Dear Kate,
I've been thinking alot about my brother lately - my only sibling - and almost sent him a card this past Christmas... almost. Got so far as addressing the envelope, and then let it lie.
Just feels like he and I have nothing in common except for our parents - and that's no basis for a relationship.
So I felt that sending a card now, after several years of silence, would be silly... like going through motions.
The fact is, he's so N'ish that I can't imagine ever trying to sit down and have a discussion with him.
A couple years ago, I heard through one of my grown daughters who lives in his state that "Uncle __ would like to hear from you."
My reaction was, "Oh, really?!? He knows where I am."
Maybe that was his way of relieving his own conscience about the lack of communication?
Then, last year, we traveled to his state to visit my oldest daughter in hospital. I didn't inform him of our visit, but I'm sure someone in the family let him know. I had no desire to make a connection then... and so it didn't happen. No doubt in my mind that he thinks it was up to me to contact him and that I am responsible for not doing so. Maybe he's right.
But either way - just seems that at some point, we need to become very very choosy about letting people into our space.
Almost 50 years of his past patterns have proven to me that he's someone I want to, at very least, keep at great distance.
I guess he contacts my oldest girls, when he feels like it... so he has his own ideas about what sorts of relationships are desireable and acceptable to him. But he never sent them any greeting while they still lived at home. It's so weird... almost like he's taken a sort of "ex-husband" role with me, if you know what I mean... and why in the world that would be, is beyond me!
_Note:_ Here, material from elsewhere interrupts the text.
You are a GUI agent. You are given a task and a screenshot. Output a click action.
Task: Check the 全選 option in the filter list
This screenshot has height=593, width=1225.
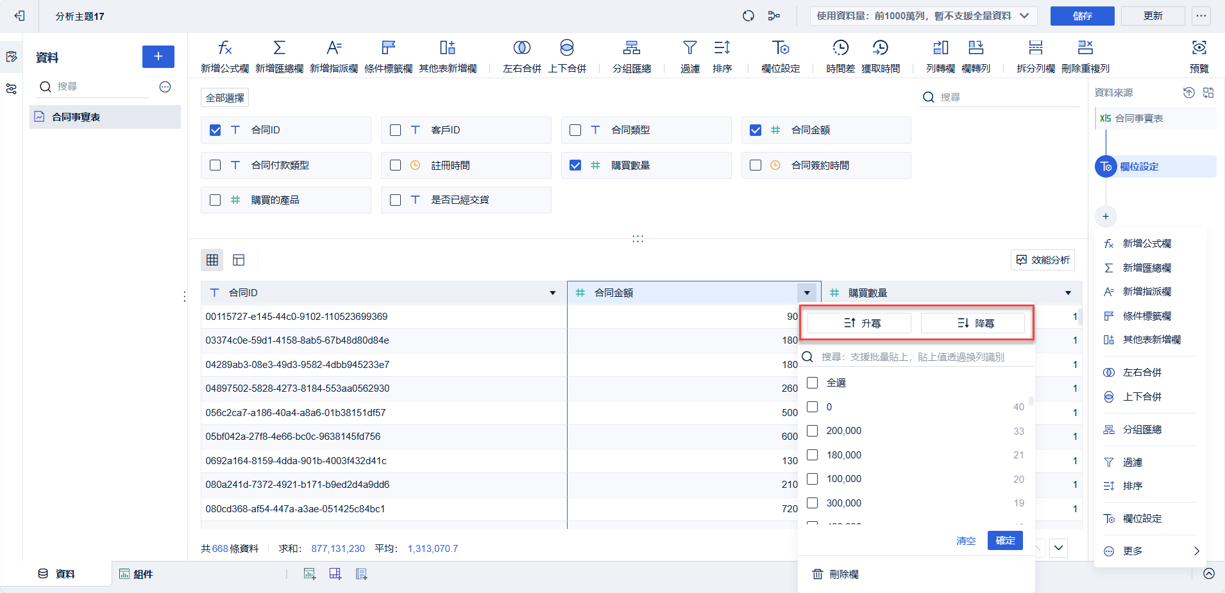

Anyhow, this is just some rambling talk, but I feel like... do I really want to spend any more time wondering about what might be going through the mind of these self-obsessed people? I cannot imagine a more fruitless and frustrating exercise. After dealing with so many people with whom it is totally dangerous to give them the benefit of the doubt, it sure doesn't seem wise. So I can relate... and I'm sorry your brother's nonsense has hurt you... and I hope that we both can come to some peace about these people.